Requisitos del problema: Edita el texto sobre los festivales de cine desde "El Festival Internacional" hasta "relación entre ambos.", ambos incluidos, y reemplaza "llamativa" por "notable".

Texto extraído:
Los festivales de cine son espacios predilectos para la defensa de esta experiencia, incluso a pesar de la hibridez que impone el presente, entre lo virtual y lo presencial, pero lo hacen desde un lugar problemático. En un sentido, son imprescindibles: fuera de ellos es casi imposible ver en una sala de cine muchas de las películas que forman parte de sus programaciones. En otro, pueden resultar funcionales a la lógica del mercado al cual supuestamente pretenden resistir: la velocidad, la dispersión y el bombardeo sensorial no son ajenos a su dinámica y contribuyen, de diversas maneras, a modelar una sensibilidad que tiende a la fragmentación y a la indiferencia. Basta explorar la heterogeneidad de las programaciones, la superposición acumulativa de tradiciones disímiles y el modo con el que están dispuestas las películas, una tras otra, para intuir una experiencia que sólo puede ser vertiginosa.
El Festival Internacional de Cine Independiente de Cosquín (FICIC) es una excepción llamativa. No sólo porque su programación no está conformada por un conjunto excesivo de películas, sino porque el vínculo que puede establecerse entre ellas dista mucho de ser forzado. Recorrer el festival equivale a identificar líneas de continuidad, hilos que entrelazan las películas: la persistencia del siglo veinte en el siglo veintiuno, las promesas de una vida de izquierda que parece haber claudicado, el poder de lo imaginario, el estado del cine, el estado del mundo y el estado de la relación entre ambos.
Las siete películas que integraron la Competencia Internacional de Largometrajes, por ejemplo, configuran un diagnóstico preciso, por momentos dolorosamente bello, respecto de un mundo que se devela en toda su hostilidad, y en algunos casos reactualizan las promesas de un orden alternativo, más igualitario, más justo. Las reverberaciones de la revolución rusa y de una tradición intelectual que todavía permite desmenuzar y detectar las contradicciones de un orden sensible que sólo puede incrementar la injusticia y la desigualdad, no deberían leerse como un comentario oculto dentro de la programación acerca de la guerra que nos atraviesa (que no deja de ser una disputa entre diferentes formas del capitalismo). Funcionan más bien de dos formas: primero, en un sentido específico, como un modo de combatir la cancelación de la cultura rusa, ese gesto mecánico e irreflexivo de muchas instituciones occidentales apenas iniciada la guerra. Segundo, y esto es más importante, como una forma de repensar las derrotas políticas del siglo veinte y de interpelar la teleología instalada por el capitalismo, su supuesta condición de destino.

Datos proporcionados:
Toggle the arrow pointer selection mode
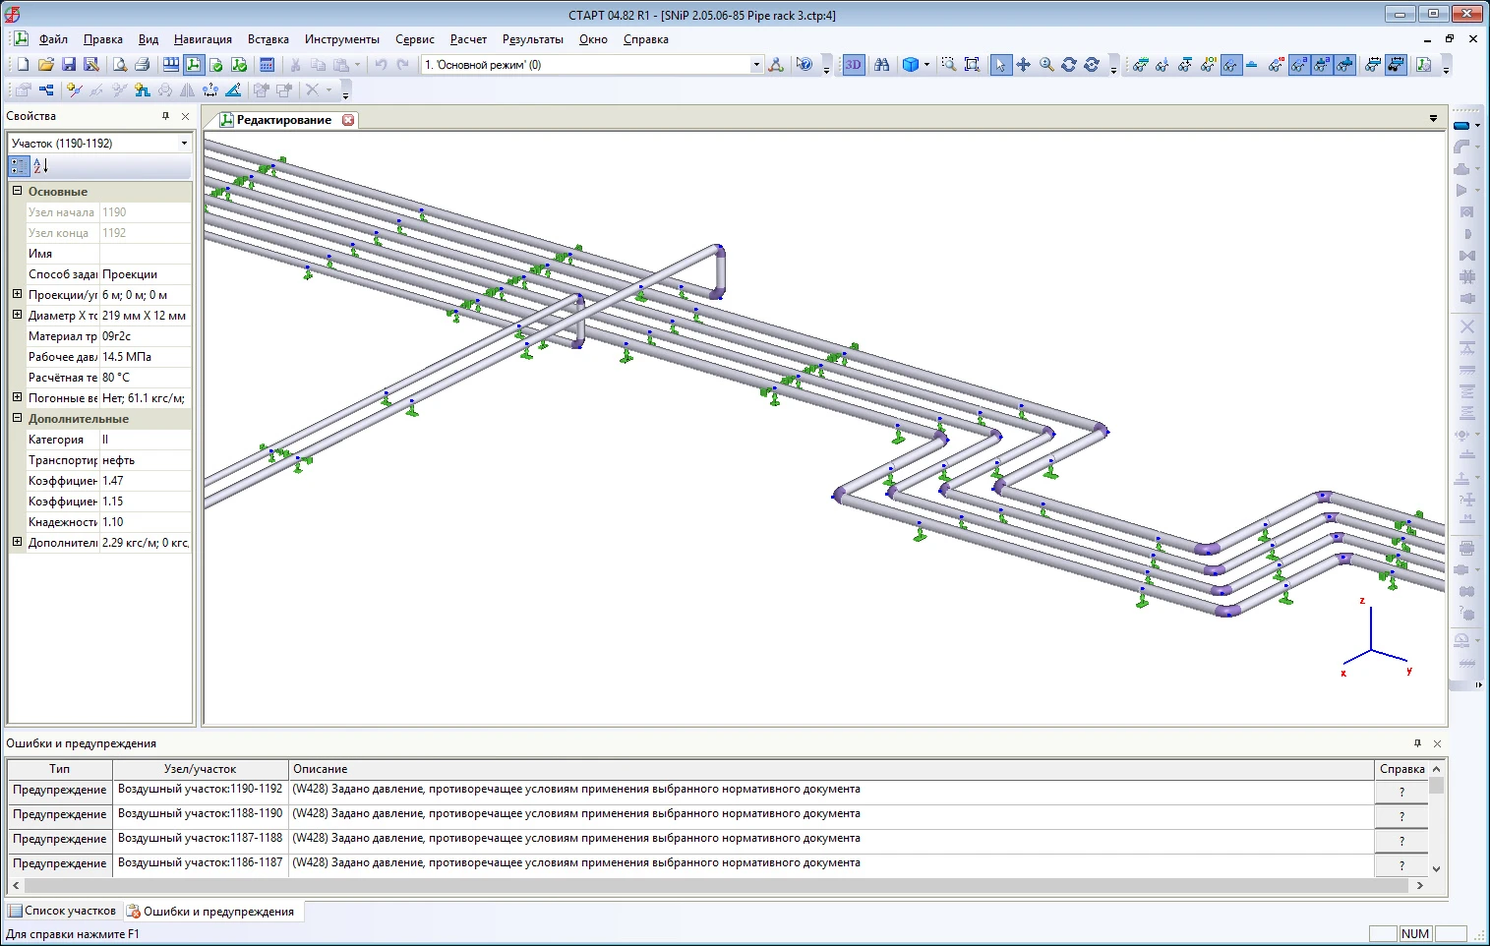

Respuesta del ejercicio:
El Festival Internacional de Cine Independiente de Cosquín (FICIC) es una excepción notable. No sólo porque su programación no está conformada por un conjunto excesivo de películas, sino porque el vínculo que puede establecerse entre ellas dista mucho de ser forzado. Recorrer el festival equivale a identificar líneas de continuidad, hilos que entrelazan las películas: la persistencia del siglo veinte en el siglo veintiuno, las promesas de una vida de izquierda que parece haber claudicado, el poder de lo imaginario, el estado del cine, el estado del mundo y el estado de la relación entre ambos.